Alternative lenders beat up big banks

Alternative lenders were the clear winners from last year’s mortgage rule changes, seizing the lion’s share of consolidated volume from the big banks.

Home Trust and Equitable Trust led the charge in volume with dramatic increases. Equitable Trust had an incredible 2012, as consolidated volumes increased 52.3 per cent over 2011, buoyed by a strong Q4 2012, up 29.6 per cent over the same period the previous year.
 
“The mortgage bank segment continues to realize growth in the channel,” reads the D+H Q4 2012 Market Share Report. “Funded volumes in the channel for this segment increased by 30.8 per cent as at Q4 2012.”
 
Home Trust saw a year-over-year increase in consolidated volumes of 7.7 per cent, riding the wave of a great fourth quarter in 2012, racking up an 18.5 per cent increase over the same quarter in 2011.
 
The changes made back in June to the rules for mortgage insurance had a telling effect on the big banks – the key change limiting the amortization on insured mortgages to 25 years.
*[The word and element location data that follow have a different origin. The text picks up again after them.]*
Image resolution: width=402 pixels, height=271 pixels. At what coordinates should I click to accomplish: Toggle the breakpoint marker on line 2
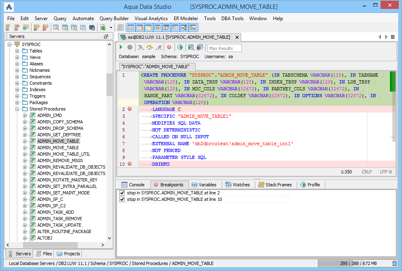point(129,109)
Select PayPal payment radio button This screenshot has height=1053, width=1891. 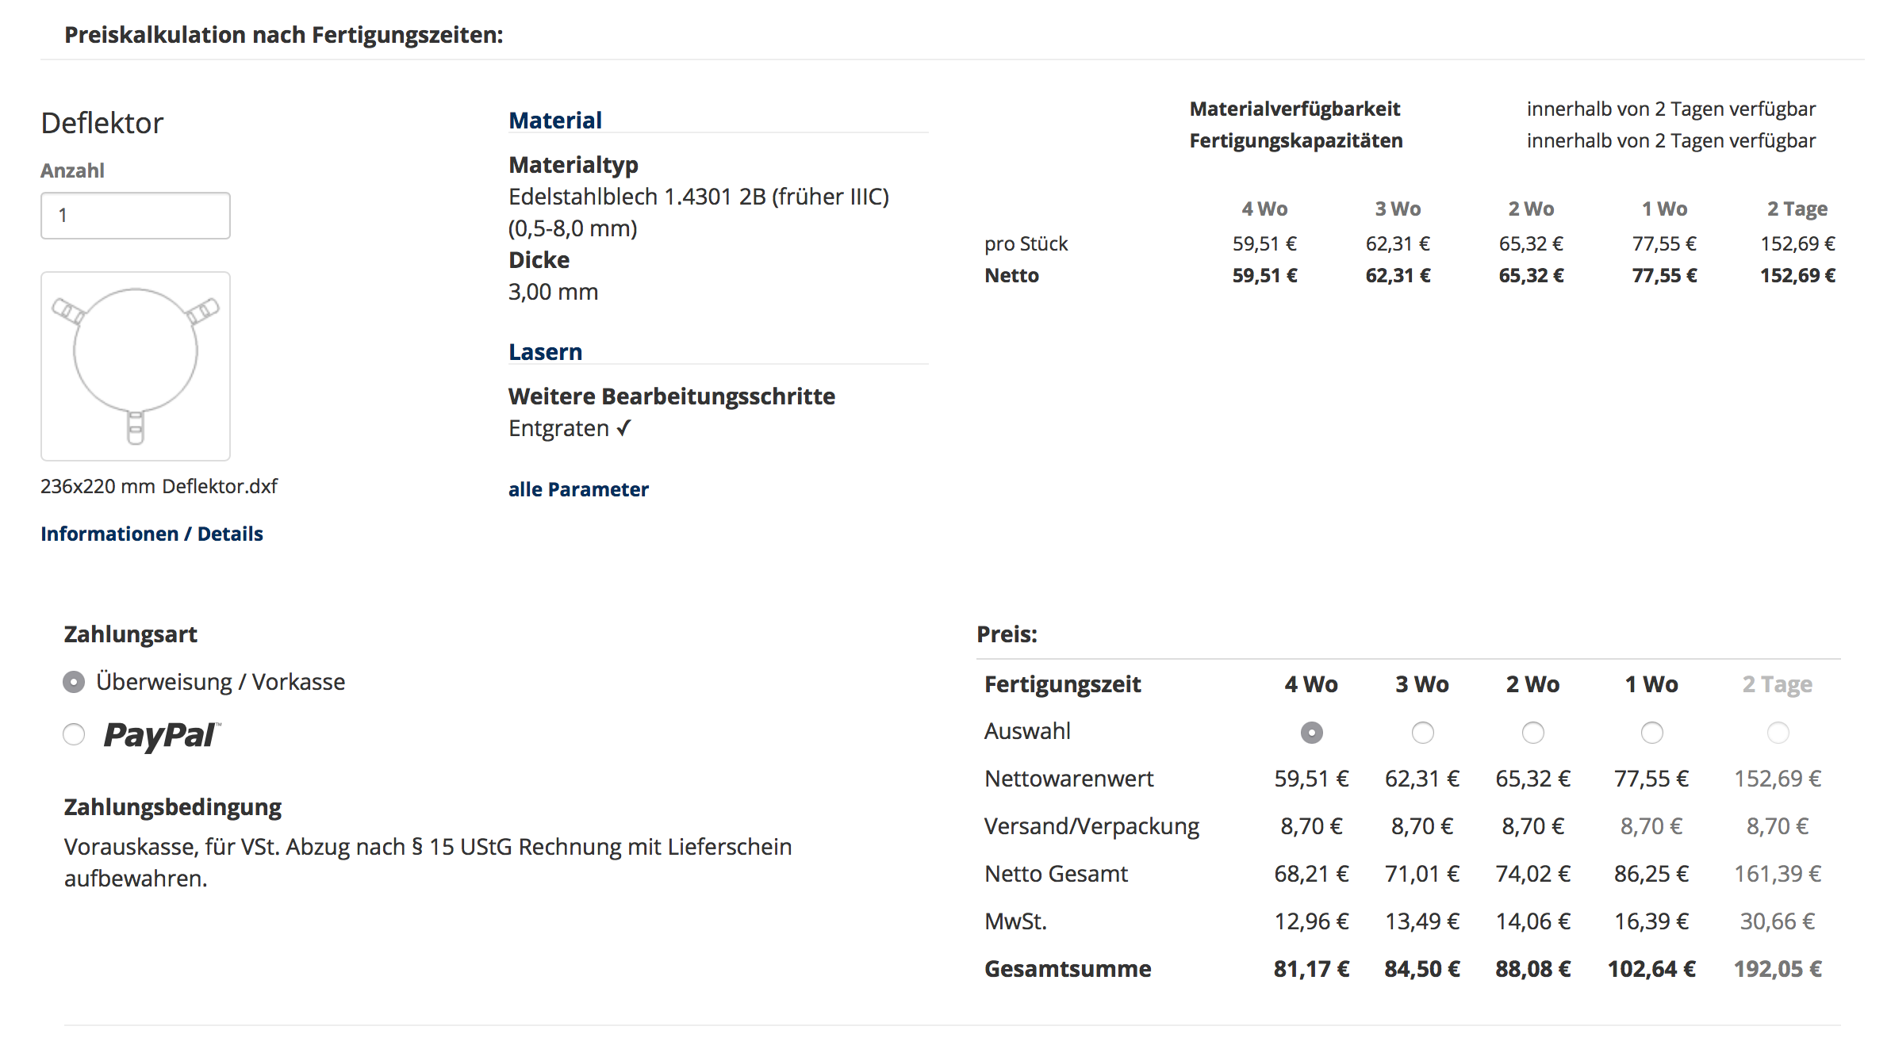pyautogui.click(x=74, y=734)
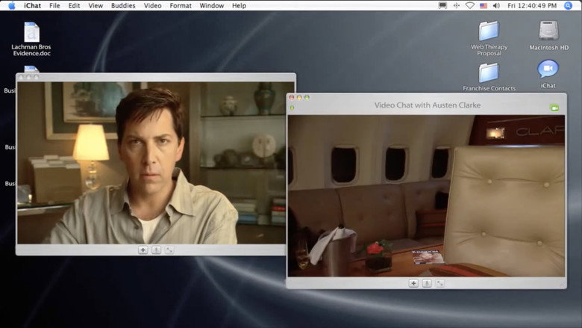Open the volume control in menu bar

pyautogui.click(x=496, y=5)
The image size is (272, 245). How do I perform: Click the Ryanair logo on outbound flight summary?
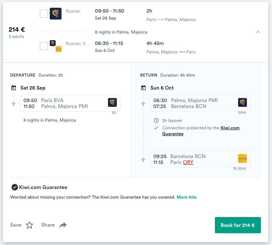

It was expected that the changes would have brokers moving clients to monolines and alternative lenders – and the numbers have borne that out.
 
The big banks’ consolidated volumes dropped to 45.8 per cent of market share from 54.7 per cent in 2011, while mortgage banks increased their share to 39.3 per cent for 2012 from 30.2 per cent.
 
Non-conforming lenders and credit unions remained relatively steady for 2012 at 12.7 per cent and 2.2 per cent market share respectively. Unable to match the growth of alternative lenders, it is indicative of the need for credit unions to continue to beat the drum for brand presence in the market.